Não é que o mal e o sofrimento não existam. Existem, evidentemente. E negá-lo seria, aliás, estultícia e desrespeito, absoluto, pelas vítimas daqueles: “O mundo é beleza. E o mal existe no mundo. Sem sínteses. Sem superação dialéctica”. Ao reconhecimento da primeira revelação – a da beleza -, há que assumir a dureza de um segundo desocultamento – o do mal. Os dias sombrios e abissais ameaçam o sentido. E, face a essa permanente ameaça, consciente ou inconscientemente, oramos, pedimos que assim não seja, que o mal não se consume (“esta é uma experiência espiritual. É a experiência do inexistente, do não diante do mal”).

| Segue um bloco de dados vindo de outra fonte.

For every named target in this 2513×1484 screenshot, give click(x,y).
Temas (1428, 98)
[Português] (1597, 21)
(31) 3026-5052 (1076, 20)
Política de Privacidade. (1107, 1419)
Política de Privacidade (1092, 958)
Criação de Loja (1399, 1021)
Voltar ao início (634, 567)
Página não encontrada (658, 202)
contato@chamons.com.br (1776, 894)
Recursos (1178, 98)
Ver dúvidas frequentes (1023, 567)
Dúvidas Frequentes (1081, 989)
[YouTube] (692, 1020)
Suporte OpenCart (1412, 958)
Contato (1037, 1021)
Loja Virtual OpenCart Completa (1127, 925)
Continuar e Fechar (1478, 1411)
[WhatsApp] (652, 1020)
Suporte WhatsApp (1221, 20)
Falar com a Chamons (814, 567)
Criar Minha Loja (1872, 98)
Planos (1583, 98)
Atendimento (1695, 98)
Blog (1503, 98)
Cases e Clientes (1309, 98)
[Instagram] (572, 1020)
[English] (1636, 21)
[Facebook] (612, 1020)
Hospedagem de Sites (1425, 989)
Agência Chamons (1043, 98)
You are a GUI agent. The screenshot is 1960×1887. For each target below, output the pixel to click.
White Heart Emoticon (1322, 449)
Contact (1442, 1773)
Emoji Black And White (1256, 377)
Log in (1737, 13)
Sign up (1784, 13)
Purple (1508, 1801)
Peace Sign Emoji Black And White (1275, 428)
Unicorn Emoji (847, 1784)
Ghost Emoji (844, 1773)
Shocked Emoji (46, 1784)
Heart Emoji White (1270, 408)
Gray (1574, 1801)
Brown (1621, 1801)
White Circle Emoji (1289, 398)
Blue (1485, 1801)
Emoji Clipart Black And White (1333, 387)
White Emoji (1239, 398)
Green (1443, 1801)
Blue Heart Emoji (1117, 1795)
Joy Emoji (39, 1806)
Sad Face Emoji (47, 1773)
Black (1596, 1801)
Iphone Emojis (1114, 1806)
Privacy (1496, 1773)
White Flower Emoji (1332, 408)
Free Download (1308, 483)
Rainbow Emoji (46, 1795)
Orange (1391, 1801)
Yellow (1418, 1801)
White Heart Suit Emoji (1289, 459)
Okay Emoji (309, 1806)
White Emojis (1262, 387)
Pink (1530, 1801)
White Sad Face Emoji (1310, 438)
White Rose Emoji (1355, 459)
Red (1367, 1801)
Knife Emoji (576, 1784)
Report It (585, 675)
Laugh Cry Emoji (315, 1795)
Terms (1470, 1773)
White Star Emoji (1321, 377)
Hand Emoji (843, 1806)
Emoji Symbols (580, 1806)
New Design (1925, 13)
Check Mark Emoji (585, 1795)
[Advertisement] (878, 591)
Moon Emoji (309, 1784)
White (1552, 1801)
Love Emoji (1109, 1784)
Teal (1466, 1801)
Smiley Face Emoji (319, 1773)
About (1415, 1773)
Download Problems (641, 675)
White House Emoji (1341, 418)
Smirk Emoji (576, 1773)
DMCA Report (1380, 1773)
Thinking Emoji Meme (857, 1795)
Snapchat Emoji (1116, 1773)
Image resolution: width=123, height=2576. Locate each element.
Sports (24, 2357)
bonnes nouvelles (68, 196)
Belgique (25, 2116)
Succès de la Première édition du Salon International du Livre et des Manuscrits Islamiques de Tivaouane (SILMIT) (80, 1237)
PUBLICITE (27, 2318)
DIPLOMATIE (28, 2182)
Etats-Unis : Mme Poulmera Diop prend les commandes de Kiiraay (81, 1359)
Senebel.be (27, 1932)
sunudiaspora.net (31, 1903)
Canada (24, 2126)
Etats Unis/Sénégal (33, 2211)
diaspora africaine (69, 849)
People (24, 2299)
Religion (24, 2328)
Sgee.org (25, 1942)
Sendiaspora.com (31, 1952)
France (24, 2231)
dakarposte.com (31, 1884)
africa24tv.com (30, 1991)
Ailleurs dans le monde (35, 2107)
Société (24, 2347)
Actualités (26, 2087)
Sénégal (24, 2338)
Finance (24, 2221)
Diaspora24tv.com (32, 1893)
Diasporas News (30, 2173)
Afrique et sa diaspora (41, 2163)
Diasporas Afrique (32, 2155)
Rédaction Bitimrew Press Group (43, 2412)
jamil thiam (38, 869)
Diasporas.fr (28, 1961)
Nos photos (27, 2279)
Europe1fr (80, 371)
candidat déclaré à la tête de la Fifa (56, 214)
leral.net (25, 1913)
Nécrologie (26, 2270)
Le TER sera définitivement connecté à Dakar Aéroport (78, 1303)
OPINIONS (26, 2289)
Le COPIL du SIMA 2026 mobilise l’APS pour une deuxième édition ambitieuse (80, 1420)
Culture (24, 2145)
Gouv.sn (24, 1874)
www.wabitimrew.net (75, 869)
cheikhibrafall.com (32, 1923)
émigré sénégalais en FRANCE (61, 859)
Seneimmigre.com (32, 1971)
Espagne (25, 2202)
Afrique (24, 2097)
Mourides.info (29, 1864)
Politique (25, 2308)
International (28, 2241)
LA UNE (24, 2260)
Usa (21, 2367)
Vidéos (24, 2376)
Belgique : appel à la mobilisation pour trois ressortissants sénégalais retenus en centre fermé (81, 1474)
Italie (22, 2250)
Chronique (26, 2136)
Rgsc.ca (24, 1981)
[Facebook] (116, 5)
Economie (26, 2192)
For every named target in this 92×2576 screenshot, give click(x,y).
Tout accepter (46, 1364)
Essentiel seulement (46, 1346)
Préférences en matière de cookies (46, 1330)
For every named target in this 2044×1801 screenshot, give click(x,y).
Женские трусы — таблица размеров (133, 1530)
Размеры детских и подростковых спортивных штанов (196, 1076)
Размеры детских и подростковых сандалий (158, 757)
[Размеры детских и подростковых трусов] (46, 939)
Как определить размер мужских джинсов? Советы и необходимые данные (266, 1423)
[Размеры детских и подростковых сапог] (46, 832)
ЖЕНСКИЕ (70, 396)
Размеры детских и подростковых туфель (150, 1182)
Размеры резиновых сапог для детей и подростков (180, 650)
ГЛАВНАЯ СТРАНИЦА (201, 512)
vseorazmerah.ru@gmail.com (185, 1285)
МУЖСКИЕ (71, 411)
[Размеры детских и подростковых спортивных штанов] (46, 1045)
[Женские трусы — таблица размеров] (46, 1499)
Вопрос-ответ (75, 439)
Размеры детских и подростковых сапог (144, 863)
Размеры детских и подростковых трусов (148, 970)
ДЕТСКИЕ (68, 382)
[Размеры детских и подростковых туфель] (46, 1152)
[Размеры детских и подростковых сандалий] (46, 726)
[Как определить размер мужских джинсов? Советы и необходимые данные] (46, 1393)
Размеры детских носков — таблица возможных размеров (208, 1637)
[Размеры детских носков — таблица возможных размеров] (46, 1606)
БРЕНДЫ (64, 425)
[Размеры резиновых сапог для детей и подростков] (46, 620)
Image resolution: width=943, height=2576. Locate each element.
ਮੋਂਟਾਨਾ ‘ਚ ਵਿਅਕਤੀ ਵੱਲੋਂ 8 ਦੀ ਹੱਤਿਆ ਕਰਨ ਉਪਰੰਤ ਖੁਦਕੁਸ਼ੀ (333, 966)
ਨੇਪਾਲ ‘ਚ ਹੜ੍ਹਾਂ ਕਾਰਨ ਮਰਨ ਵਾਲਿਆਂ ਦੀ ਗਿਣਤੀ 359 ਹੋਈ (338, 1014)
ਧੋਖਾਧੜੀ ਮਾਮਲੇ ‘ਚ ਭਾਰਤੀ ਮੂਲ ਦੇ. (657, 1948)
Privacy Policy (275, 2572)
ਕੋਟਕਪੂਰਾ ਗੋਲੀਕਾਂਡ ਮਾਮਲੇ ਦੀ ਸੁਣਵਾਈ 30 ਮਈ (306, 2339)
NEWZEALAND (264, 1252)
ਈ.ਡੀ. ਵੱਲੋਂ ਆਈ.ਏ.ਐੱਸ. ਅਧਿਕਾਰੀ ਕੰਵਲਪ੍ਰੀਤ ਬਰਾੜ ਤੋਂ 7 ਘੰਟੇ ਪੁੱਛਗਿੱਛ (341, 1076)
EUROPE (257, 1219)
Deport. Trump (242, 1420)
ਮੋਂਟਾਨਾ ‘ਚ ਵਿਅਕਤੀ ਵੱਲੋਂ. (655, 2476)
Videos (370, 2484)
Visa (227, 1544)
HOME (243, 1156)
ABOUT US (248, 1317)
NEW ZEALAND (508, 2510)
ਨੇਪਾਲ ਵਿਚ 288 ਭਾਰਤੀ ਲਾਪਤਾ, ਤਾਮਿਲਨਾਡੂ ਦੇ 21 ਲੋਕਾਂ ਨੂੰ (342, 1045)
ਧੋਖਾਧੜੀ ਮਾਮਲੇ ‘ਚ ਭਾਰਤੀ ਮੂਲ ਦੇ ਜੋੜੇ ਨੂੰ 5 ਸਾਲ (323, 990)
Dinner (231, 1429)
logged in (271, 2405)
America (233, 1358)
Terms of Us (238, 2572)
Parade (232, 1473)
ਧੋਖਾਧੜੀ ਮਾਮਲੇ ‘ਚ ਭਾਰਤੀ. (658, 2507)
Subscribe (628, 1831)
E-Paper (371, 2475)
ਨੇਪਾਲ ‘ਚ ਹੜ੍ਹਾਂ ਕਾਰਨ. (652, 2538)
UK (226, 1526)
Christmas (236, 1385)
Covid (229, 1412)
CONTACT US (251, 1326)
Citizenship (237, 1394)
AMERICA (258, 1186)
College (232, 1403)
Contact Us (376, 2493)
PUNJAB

Rezar é pedir que o mal não tenha a última palavra - ou, se preferirmos ainda, com Kung ou com Ratzinger, impõe-se a necessidade de uma justiça final, em especial para as vítimas inocentes e anónimas da história -, que a última palavra seja um canto (plenitude). Esperança “num sentido último que, de alguma forma, não permita que os outros sentidos se revelem vãos”. Inequivocamente, diante do mal a resposta nunca é a contemplação, mas o gesto médico: curar, fazer companhia, proteger e resistir. Por vezes, com sacrifício – e o sacrifício “dá testemunho de algo para lá do mal”. Testemunho: na vida madura, não nos limitamos a viver; testemunhamos a vida.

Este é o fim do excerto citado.